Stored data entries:
⟨
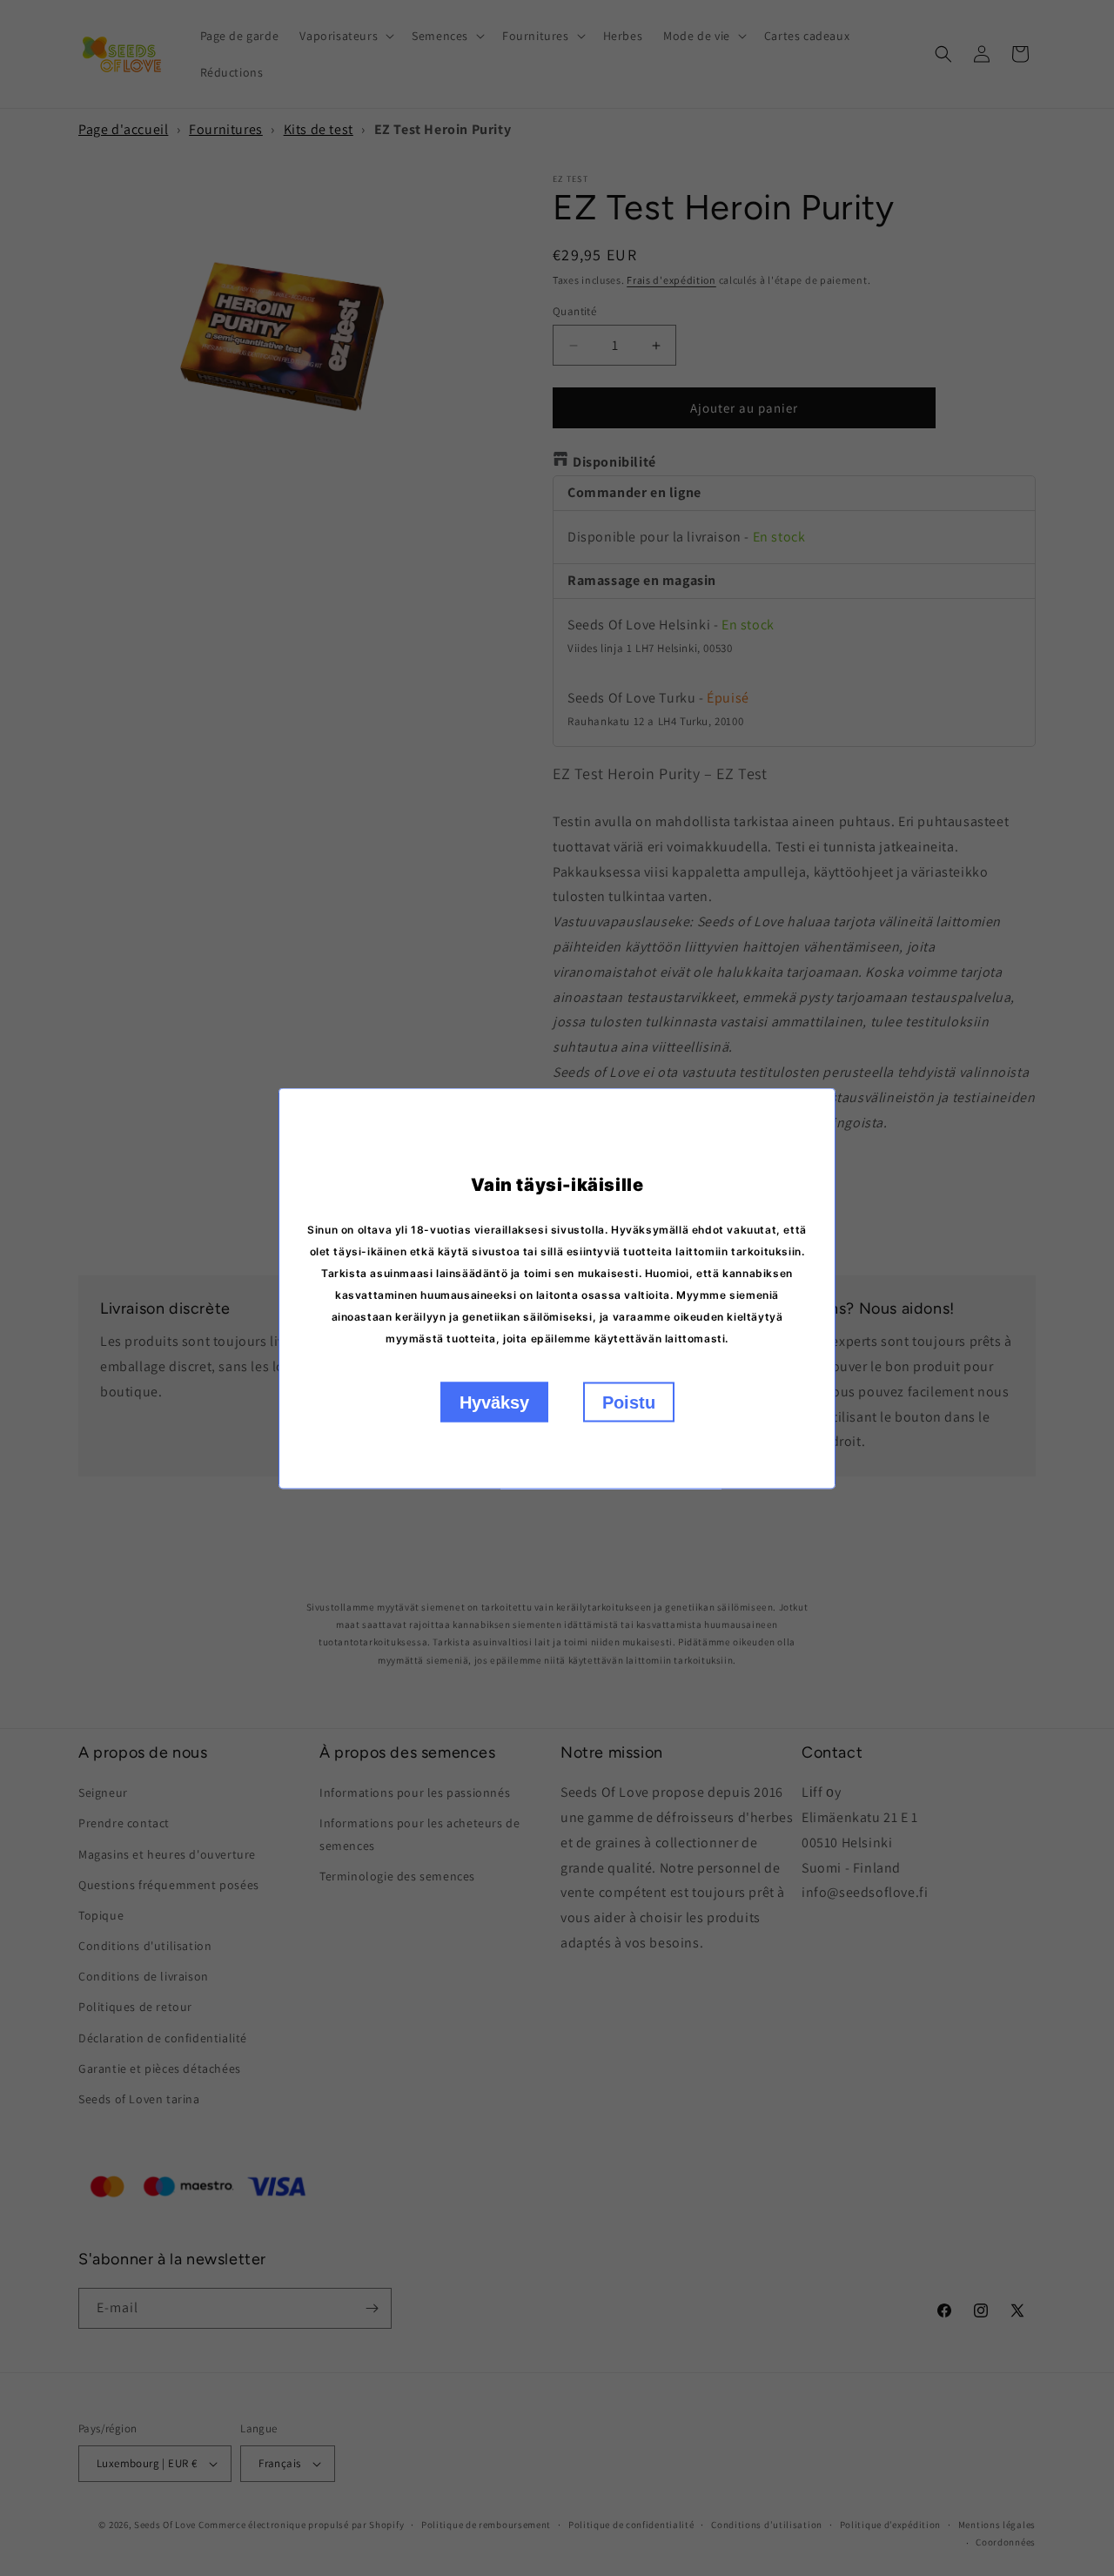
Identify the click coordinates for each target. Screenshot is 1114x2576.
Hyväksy (494, 1401)
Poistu (628, 1401)
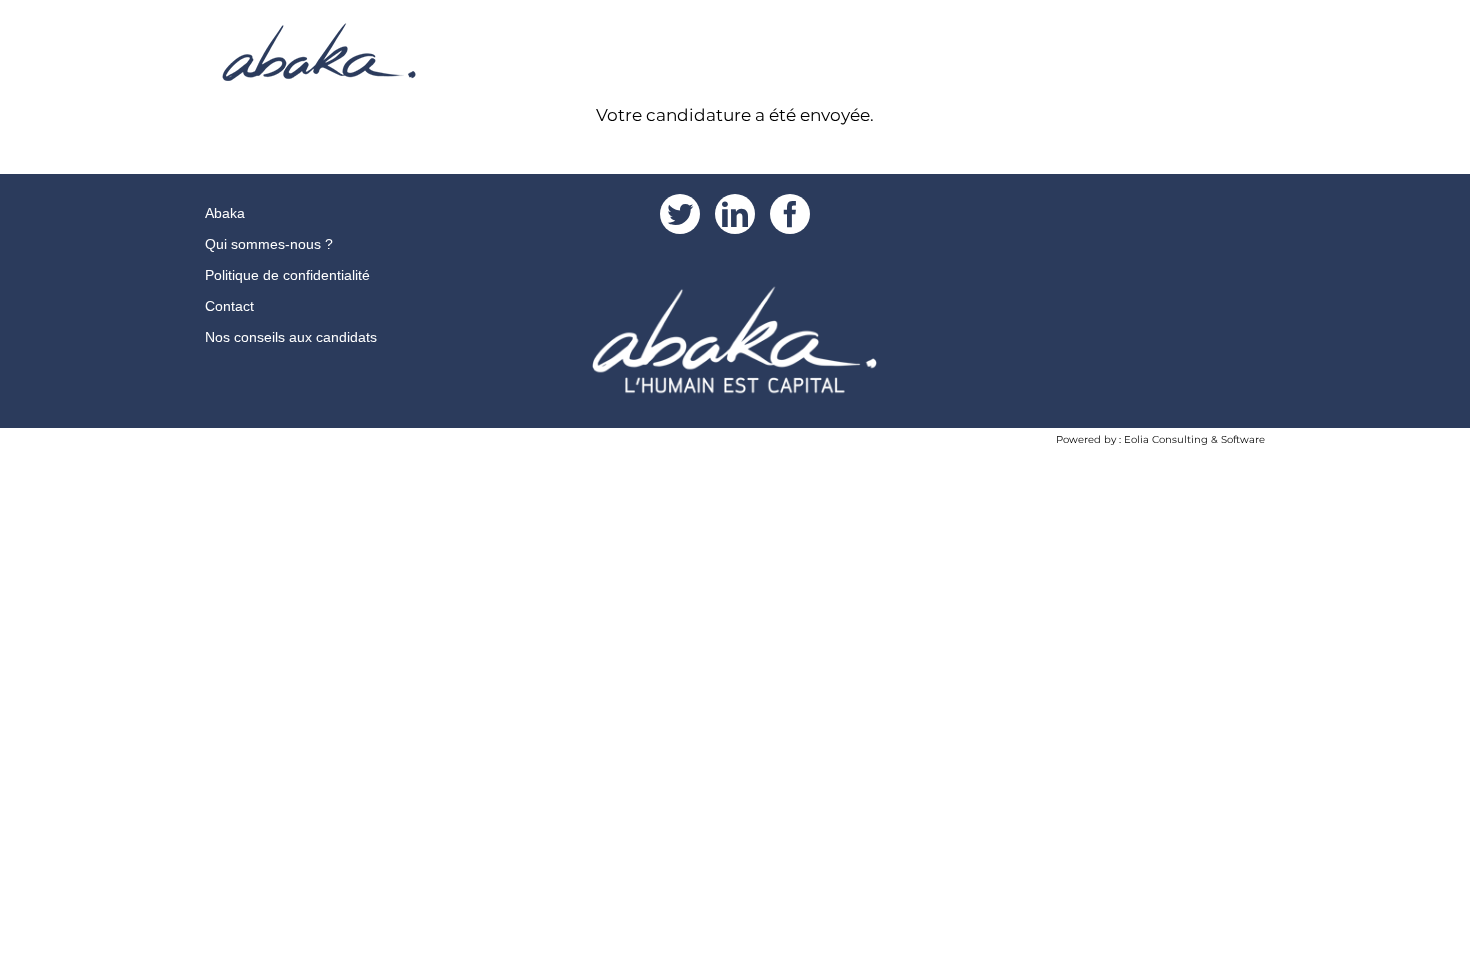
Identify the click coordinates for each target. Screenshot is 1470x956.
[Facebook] (790, 214)
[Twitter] (680, 214)
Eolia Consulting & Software (1194, 439)
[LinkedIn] (735, 214)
⟩
▶ [WHAT IS NEEDED]: Only those lines running from the one containing "Screenshot is 1470x956." through the last line of the data above are to be copied, exactly, with both ends included.

▶ [ANSWER TO THE EXERCISE]:
Identify the click coordinates for each target. Screenshot is 1470x956.
[Facebook] (790, 214)
[Twitter] (680, 214)
Eolia Consulting & Software (1194, 439)
[LinkedIn] (735, 214)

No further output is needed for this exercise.